Remove unnecessary and redundant logs. Don’t have it if you don’t need it. After all, the fastest way to do something is to not do it at all.
More often than not, DEBUG level logs do not actually materialize into persistent logs. Hence the cost of object serialization or string manipulation involved at the logger.debug call site can amount to significant chunk of runtime which is completely unwarranted.

This can be explained by the following code example

import logging
import timeit
import time

logging.basicConfig(filename='example.log',level=logging.INFO)

logger = logging.getLogger(__name__)

class SerializableClass:
    def __str__(self):
        # proxy for indicating complex object serialization
        time.sleep(0.0001)
        return "Some Log"

obj1 = SerializableClass()

def f1():
    logger.debug(str(obj1))

def debug_log(line_lambda):
    """This avoids unnecessary formatting of debug log string.
    """
    if logger.isEnabledFor(logging.DEBUG):
        logger.debug(line_lambda())

def f2():
    debug_log(lambda: str(obj1))

print timeit.timeit(stmt=f1, number=1000) * 1000
print timeit.timeit(stmt=f2, number=1000) * 1000

Result
147.380113602 ms
1.13797187805 ms

In the above example, the global log level is set to INFO which means anything below INFO logging precedence does not make it into the log file. Hence the price paid for object serialization is unnecessary and can be avoided altogether. This small little trick provided a huge win in our application performance.

Focus on the code that runs often

I will try to explain this point using an example. The high level algorithm for MySQLStreamer would look something like:

def process_event(self, event):
    # avro serialize the event
    avro_schema = self.get_avro_schema(event.table)
    self.dp_producer.publish(avro_schema, event.data)

def run(self):
    while True:
        # read from MySQL binary log
        event = self.get_event()
        if event is DataEvent:
            # handle DataEvent
            self.process_event(event)
        else:
            # handle SchemaEvent

Notice that process_event() gets called exactly every data event in MySQL binary log, so any code optimization inside process_event() will result in significant boost in the application performance.

Batch IO operations

In principle, MySQLStreamer subscribes to Data Events from MySQL and publishes them to Kafka. We observed that by increasing the batch size of requests to Kafka from 500 to 3,000 we were able to extract a large amount of performance from the system.

One thing to note here is that we cannot simply keep pushing the batch size up with the hope to get linear growth in performance. If we do that, the application starts to defy the principles of a real-time system. As a result, it’s important to strike a balance between performance and real-time-ness.

Run your application on PyPy

PyPy performs extremely fast due to its Just In Time compilation and uses far less memory than CPython. We have seen 2X-3X improvement in application performance after upgrading from CPython to PyPy. In total, our team successfully runs 3 PyPy applications in production and has been running them for more than a year and a half without any issues.

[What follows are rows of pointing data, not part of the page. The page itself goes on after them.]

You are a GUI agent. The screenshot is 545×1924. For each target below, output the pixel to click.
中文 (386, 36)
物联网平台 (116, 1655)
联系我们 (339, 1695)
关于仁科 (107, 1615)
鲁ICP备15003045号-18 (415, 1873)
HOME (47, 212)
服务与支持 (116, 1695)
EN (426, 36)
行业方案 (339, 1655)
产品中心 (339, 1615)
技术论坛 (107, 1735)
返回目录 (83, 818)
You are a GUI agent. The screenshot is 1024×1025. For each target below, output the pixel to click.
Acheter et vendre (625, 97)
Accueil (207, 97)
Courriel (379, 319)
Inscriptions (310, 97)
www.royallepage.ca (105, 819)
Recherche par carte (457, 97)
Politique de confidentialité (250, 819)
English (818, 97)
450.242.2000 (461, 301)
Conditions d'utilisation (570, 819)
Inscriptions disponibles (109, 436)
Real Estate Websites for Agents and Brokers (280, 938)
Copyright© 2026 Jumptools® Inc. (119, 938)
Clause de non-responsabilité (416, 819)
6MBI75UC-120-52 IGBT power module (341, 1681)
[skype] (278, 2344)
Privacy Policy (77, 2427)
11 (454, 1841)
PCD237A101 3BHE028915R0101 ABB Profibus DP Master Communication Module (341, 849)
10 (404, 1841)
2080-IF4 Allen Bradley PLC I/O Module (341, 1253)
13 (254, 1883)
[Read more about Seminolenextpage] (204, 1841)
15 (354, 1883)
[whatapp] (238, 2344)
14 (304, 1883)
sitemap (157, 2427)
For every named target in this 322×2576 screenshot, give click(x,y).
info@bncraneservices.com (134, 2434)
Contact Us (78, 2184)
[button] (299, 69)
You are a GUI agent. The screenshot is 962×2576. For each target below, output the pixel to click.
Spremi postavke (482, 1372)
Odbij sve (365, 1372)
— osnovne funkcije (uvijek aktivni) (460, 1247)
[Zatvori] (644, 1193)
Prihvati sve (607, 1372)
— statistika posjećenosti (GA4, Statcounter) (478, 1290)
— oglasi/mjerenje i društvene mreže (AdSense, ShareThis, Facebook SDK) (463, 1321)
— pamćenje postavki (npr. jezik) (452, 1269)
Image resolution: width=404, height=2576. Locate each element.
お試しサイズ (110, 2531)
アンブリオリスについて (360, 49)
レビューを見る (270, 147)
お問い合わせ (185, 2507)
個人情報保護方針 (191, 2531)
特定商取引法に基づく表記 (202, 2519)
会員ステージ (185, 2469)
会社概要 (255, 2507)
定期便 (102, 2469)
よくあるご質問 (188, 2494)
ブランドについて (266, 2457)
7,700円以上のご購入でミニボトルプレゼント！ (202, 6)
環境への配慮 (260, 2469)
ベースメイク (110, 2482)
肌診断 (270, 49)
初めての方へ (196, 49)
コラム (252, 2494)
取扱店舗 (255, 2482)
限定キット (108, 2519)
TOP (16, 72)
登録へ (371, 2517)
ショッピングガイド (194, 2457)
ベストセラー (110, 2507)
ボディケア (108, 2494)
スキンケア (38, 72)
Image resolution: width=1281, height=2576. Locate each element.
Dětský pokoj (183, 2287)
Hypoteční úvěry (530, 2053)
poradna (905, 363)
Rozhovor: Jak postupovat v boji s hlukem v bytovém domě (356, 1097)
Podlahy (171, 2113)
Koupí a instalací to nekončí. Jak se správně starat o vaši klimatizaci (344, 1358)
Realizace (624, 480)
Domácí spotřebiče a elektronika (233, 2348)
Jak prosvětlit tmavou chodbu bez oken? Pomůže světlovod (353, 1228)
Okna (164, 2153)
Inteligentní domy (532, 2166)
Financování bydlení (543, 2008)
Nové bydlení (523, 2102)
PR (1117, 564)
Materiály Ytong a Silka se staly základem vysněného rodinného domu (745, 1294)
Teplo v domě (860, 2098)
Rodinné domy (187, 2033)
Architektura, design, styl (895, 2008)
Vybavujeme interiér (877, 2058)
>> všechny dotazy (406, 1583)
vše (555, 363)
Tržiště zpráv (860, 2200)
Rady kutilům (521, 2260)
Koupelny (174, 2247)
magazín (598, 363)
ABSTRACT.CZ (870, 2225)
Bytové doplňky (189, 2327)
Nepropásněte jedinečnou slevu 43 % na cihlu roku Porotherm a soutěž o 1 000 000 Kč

“If you want your code to run faster, you should probably just use PyPy.”

— Guido van Rossum (creator of Python)

Conclusion

To conclude, here are the steps to keep in mind while trying to performance-optimize your real-time application:

Identify your key performance metrics - typically, they are “Throughput” and “Latency.”
Enable your application to emit these key metrics to some kind of time-series charting software like SignalFX.
Equip your application with some kind of code profiler like VmProf.
Make sure you have a production-like canary environment in a “saturated” state where you can profile your application’s performance.
Understand where your application should be spending the most amount of time.
Generate and inspect the VmProf flamegraph to check if it matches with your understanding. If yes, then quit. If not, document the problem and attempt to fix it.
Validate by looking at SignalFX graphs.
Goto (5)